START Quoted passage

As interest rates have come down dramatically, following the Fed’s emergency response to the virus, savings and money market rates have become very unappetizing. As of this writing, all major online banks have dropped their online rates to 0.80% APY, with some having gone to 0.60% APY.
The Federal Reserve and Chairman Powell do not plan to raise interest rates for a long time. The talk about possible negative interest rates and concern over a stock market bubble has folks (myself included) thinking that we may be the new Japan. And, if we are, interest rates will not be rising any time soon and it make sense to lock into some yield – any yield whatsoever – on cash that we cannot afford to risk in the market, real estate, bonds, commodities, etc. And, the obvious way to lock in yield is to put your money in a CD or time deposit.
Three months ago, I suggested in this article that depositors look at No Penalty CDs and one-year CDs as a place to hide. At the time, you could still lock into a 1-year CD at 1.35% APY. Now, you cannot (although in certain states, rates at local banks and credit unions may be close to that level - check here and here). You can still get 1.25% APY in a 5-year online CD and perhaps even higher in a bank near you or a credit union near you, but that involves locking your money up for 5 years!

END Quoted passage
START Records shown

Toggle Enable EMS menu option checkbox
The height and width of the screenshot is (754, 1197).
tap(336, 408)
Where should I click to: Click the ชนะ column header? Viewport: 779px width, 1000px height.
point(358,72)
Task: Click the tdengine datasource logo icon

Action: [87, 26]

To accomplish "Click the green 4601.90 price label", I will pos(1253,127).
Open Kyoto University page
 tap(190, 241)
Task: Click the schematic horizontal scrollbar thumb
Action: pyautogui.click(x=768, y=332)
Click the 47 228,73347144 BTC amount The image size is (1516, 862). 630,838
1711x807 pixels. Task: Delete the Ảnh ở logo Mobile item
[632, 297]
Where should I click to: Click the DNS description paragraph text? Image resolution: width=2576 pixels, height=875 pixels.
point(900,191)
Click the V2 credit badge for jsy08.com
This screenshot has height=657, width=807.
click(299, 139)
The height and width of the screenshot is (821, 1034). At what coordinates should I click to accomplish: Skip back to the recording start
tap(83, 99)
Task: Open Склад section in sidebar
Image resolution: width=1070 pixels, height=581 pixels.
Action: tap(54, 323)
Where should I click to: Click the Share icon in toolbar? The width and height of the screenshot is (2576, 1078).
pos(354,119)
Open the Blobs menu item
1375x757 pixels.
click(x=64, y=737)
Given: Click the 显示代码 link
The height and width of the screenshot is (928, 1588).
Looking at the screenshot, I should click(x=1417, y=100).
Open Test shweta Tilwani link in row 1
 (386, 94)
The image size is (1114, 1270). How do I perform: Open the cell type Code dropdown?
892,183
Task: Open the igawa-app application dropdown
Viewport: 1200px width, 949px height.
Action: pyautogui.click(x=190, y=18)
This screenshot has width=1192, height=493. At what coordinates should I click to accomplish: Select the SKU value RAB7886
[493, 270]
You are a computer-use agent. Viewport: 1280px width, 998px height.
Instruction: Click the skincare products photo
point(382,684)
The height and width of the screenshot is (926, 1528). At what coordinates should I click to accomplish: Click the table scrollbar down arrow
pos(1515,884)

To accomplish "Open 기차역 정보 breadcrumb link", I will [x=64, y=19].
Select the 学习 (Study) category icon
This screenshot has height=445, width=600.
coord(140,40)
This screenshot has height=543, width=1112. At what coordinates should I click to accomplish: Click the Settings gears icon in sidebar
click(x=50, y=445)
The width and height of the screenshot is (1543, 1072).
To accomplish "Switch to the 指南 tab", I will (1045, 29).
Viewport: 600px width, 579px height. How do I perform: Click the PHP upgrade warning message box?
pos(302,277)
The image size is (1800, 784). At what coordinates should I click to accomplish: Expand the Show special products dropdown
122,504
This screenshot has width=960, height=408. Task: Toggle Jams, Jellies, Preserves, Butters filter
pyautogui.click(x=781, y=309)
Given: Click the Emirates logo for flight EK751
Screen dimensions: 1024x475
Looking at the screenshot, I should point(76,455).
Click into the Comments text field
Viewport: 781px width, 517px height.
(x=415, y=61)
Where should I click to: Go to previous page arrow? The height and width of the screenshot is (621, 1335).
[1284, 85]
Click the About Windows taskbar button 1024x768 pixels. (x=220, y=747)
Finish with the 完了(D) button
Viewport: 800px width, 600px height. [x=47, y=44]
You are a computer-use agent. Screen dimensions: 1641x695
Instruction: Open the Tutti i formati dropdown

END Records shown

# What the task asks
Continue the article on low savings rates and locking cash into CDs from its last sentence. The entries are not needed for anything here.

# Response box
We’re basically two months from an election now. The election brings the possibility of a new Federal Reserve Chairman with a different policy (and less subservient to a President who wanted interests rates at zero even before the pandemic). While there is a lot of talk about asset deflation, all inflation indicators (CPI-U, etc.) suggest that inflation is picking up. It is very possible that we could be in a very different interest rate environment as soon as six months from now.
I could be wrong, but I think it is a good time to just grin and bear it, and stay with online savings and money market accounts.